A few kilobytes can expand into terabytes. In a model pipeline that auto-unpacks everything it downloads, a decompression bomb is a denial-of-service weapon, and the scanner inspecting it has to be hardened against the same trick.
Not every attack tries to steal from you. Some just want to knock you over, and the cheapest way to knock over a system that processes files it downloads is to hand it a file that costs almost nothing to send and an enormous amount to open.
The classic version is the decompression bomb. A compressed archive can be crafted so that a tiny file on disk expands into something gigantic in memory, sometimes terabytes from a few kilobytes, by exploiting how well repetitive data compresses. The archive looks harmless by size. Then a pipeline tries to extract it, the uncompressed contents balloon, and memory or disk is exhausted. The process dies, and if that process was a shared ingestion service, everything behind it stalls with it.
Model pipelines are an unusually good target for this, because they are built to unpack things automatically. A model hub, a CI cache, a serving platform that accepts uploads, these all take archives from outside and expand them without a human in the loop. That is precisely the condition a decompression bomb is designed to exploit. The cost asymmetry is the point: the attacker spends nothing, the defender spends everything.
There is a nastier nested form too, the archive that contains archives that contain archives. Each layer multiplies the expansion, so a naive scanner that dutifully recurses into every layer can be made to blow up just by trying to look inside. Which leads to the part of this class that is easy to forget.
The scanner is a target too
Here is the uncomfortable bit. A security scanner is, by definition, a program that opens hostile files on purpose. If it is not careful, it is the easiest thing in your stack to take down, because you have pointed it directly at the attacker's input and told it to dig in.
So defending this class is two jobs, not one. The obvious job is flagging archives whose expansion ratio is wildly out of line with anything a real model needs, so that downstream systems never try to extract them. The less obvious job, and the one that separates a demo-grade tool from a production one, is making sure the scanner itself cannot be detonated by the files it inspects. That means bounding how deep it will recurse, capping how much total data it will ever decompress in a single pass, and limiting the size of any chunk of embedded logic it tries to parse before it commits to parsing it. We keep the specific limits to ourselves, because publishing them just tells an attacker how to build a file that sits one notch under every cap. The principle is the one any hardened parser follows: never let untrusted input decide how much work you do.

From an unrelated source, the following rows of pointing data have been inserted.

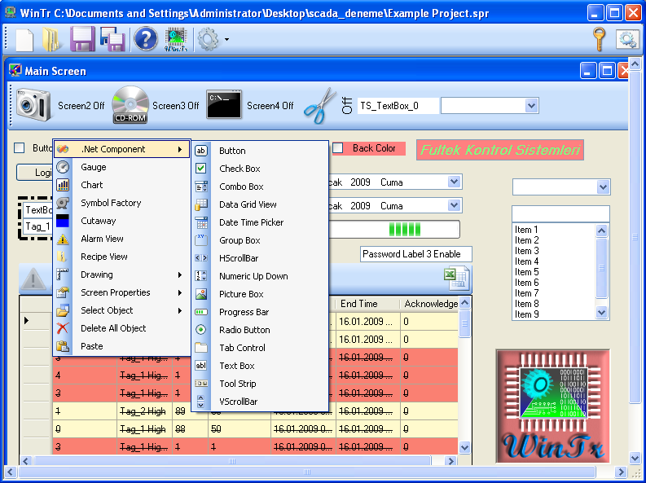646x483 pixels.
Task: Open project using the folder icon
Action: [52, 39]
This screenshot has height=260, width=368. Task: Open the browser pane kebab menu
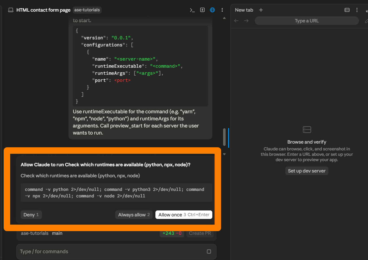(357, 10)
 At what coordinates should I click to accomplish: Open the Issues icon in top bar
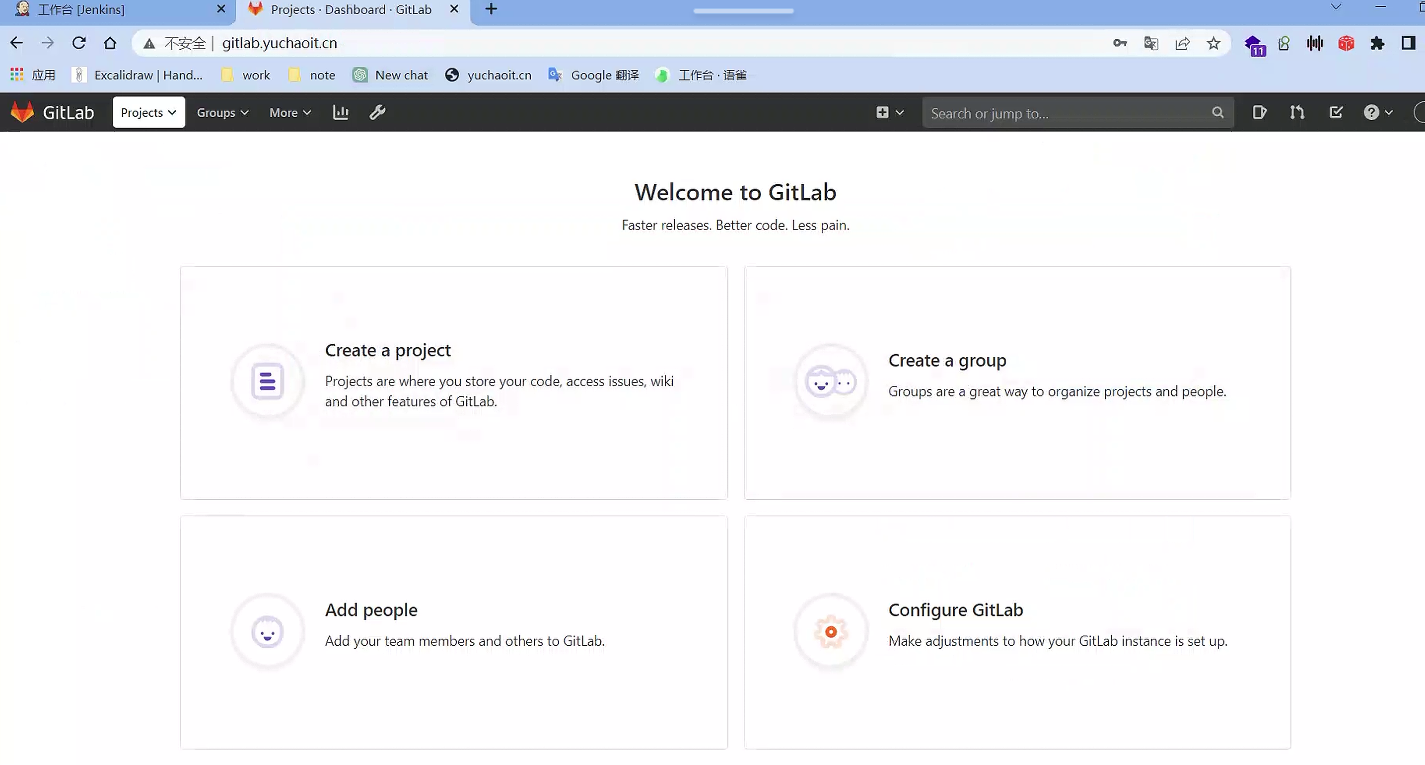coord(1260,112)
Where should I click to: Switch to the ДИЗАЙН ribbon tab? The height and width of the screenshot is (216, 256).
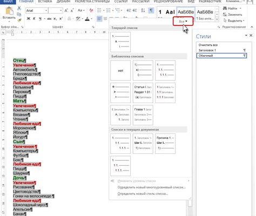[63, 1]

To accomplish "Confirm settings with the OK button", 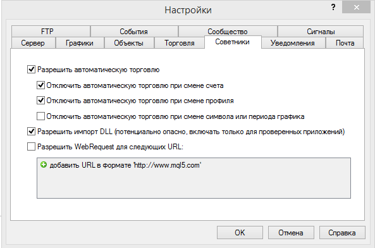I will (x=240, y=232).
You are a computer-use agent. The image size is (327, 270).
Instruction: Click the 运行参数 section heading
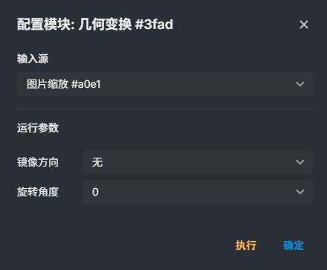[x=38, y=128]
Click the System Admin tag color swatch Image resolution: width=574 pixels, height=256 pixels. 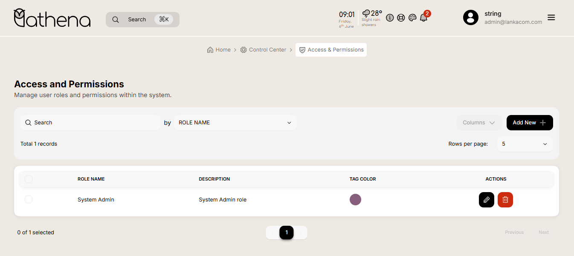[355, 199]
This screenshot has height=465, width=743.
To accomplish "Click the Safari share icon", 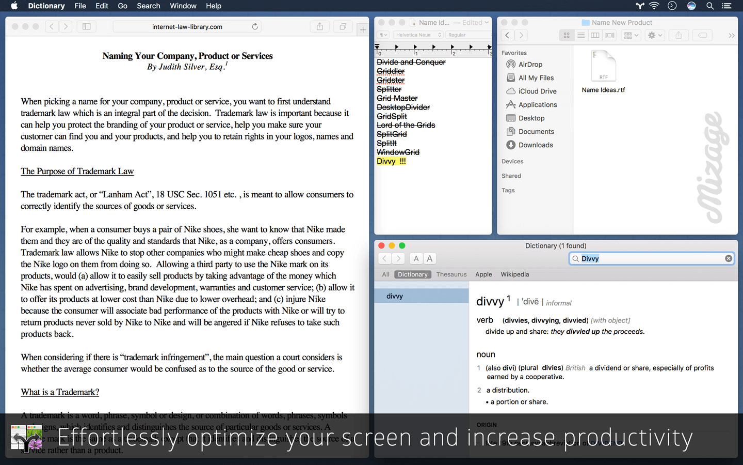I will point(319,26).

A tool that does the first job but not the second is a liability. It will catch the bomb in the lab and then fall over the first time someone aims a zip-of-zips at it in production.
Why the ratio, not the size
People sometimes ask why size alone is not the signal. It is because size alone punishes honest large models and misses small clever bombs. A legitimate model can be genuinely enormous and decompress to roughly what you would expect. A bomb is small and decompresses to something absurd. The tell is the relationship between the two, the leverage, not the absolute number. A file that claims to be a few megabytes and intends to become a few hundred gigabytes has announced itself, regardless of how small it looked in the download.
What to do about it
If you run anything that auto-extracts uploads, put hard limits on decompressed size and recursion depth, and enforce them during extraction, not after. Stream, measure as you go, and abort the moment the math stops making sense.
And do not assume your scanner is immune just because it is a security tool. Ask whoever built it, or whoever sold it to you, what happens when you feed it a nested bomb. The answer tells you whether they built it for a slide deck or for the real internet.